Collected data
..............................

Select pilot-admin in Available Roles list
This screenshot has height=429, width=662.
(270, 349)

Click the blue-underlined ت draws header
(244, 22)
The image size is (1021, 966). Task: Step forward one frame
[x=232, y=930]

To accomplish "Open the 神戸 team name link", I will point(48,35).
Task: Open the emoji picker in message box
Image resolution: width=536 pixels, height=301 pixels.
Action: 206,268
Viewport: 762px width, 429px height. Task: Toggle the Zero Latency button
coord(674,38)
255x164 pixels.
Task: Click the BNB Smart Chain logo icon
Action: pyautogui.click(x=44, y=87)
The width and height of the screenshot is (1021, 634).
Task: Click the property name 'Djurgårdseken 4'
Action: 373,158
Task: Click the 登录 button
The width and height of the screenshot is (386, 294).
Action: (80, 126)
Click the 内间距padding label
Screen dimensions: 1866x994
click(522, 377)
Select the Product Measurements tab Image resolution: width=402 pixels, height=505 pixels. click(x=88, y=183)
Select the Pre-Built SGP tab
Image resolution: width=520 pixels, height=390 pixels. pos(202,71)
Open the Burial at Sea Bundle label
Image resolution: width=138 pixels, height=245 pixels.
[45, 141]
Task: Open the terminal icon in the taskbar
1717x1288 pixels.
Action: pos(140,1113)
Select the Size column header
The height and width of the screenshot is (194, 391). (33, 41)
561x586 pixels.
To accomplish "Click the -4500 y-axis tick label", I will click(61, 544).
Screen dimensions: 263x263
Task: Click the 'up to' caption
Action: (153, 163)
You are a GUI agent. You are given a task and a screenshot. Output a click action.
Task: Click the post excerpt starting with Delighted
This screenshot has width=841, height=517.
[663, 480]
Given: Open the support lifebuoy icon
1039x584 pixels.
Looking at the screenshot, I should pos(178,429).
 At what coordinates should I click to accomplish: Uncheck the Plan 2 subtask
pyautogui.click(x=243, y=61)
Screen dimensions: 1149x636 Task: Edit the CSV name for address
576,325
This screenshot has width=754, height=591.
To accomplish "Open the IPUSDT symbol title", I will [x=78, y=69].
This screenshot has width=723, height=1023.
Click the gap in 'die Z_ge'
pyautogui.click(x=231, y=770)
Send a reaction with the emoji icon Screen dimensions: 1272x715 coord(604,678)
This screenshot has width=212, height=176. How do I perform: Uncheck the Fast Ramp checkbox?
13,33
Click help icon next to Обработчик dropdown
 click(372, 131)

..............................

• **What to do**:
Every line of the records above needs to be given again exactly.

• **Solution to the exercise**:
Select pilot-admin in Available Roles list
This screenshot has height=429, width=662.
(270, 349)

Click the blue-underlined ت draws header
(244, 22)
The image size is (1021, 966). Task: Step forward one frame
[x=232, y=930]

To accomplish "Open the 神戸 team name link", I will point(48,35).
Task: Open the emoji picker in message box
Image resolution: width=536 pixels, height=301 pixels.
Action: 206,268
Viewport: 762px width, 429px height. Task: Toggle the Zero Latency button
coord(674,38)
255x164 pixels.
Task: Click the BNB Smart Chain logo icon
Action: pyautogui.click(x=44, y=87)
The width and height of the screenshot is (1021, 634).
Task: Click the property name 'Djurgårdseken 4'
Action: 373,158
Task: Click the 登录 button
The width and height of the screenshot is (386, 294).
Action: (80, 126)
Click the 内间距padding label
Screen dimensions: 1866x994
click(522, 377)
Select the Product Measurements tab Image resolution: width=402 pixels, height=505 pixels. click(x=88, y=183)
Select the Pre-Built SGP tab
Image resolution: width=520 pixels, height=390 pixels. pos(202,71)
Open the Burial at Sea Bundle label
Image resolution: width=138 pixels, height=245 pixels.
[45, 141]
Task: Open the terminal icon in the taskbar
1717x1288 pixels.
Action: pos(140,1113)
Select the Size column header
The height and width of the screenshot is (194, 391). (33, 41)
561x586 pixels.
To accomplish "Click the -4500 y-axis tick label", I will click(61, 544).
Screen dimensions: 263x263
Task: Click the 'up to' caption
Action: (153, 163)
You are a GUI agent. You are given a task and a screenshot. Output a click action.
Task: Click the post excerpt starting with Delighted
This screenshot has width=841, height=517.
[663, 480]
Given: Open the support lifebuoy icon
1039x584 pixels.
Looking at the screenshot, I should pos(178,429).
 At what coordinates should I click to accomplish: Uncheck the Plan 2 subtask
pyautogui.click(x=243, y=61)
Screen dimensions: 1149x636 Task: Edit the CSV name for address
576,325
This screenshot has width=754, height=591.
To accomplish "Open the IPUSDT symbol title", I will [x=78, y=69].
This screenshot has width=723, height=1023.
Click the gap in 'die Z_ge'
pyautogui.click(x=231, y=770)
Send a reaction with the emoji icon Screen dimensions: 1272x715 coord(604,678)
This screenshot has width=212, height=176. How do I perform: Uncheck the Fast Ramp checkbox?
13,33
Click help icon next to Обработчик dropdown
 click(372, 131)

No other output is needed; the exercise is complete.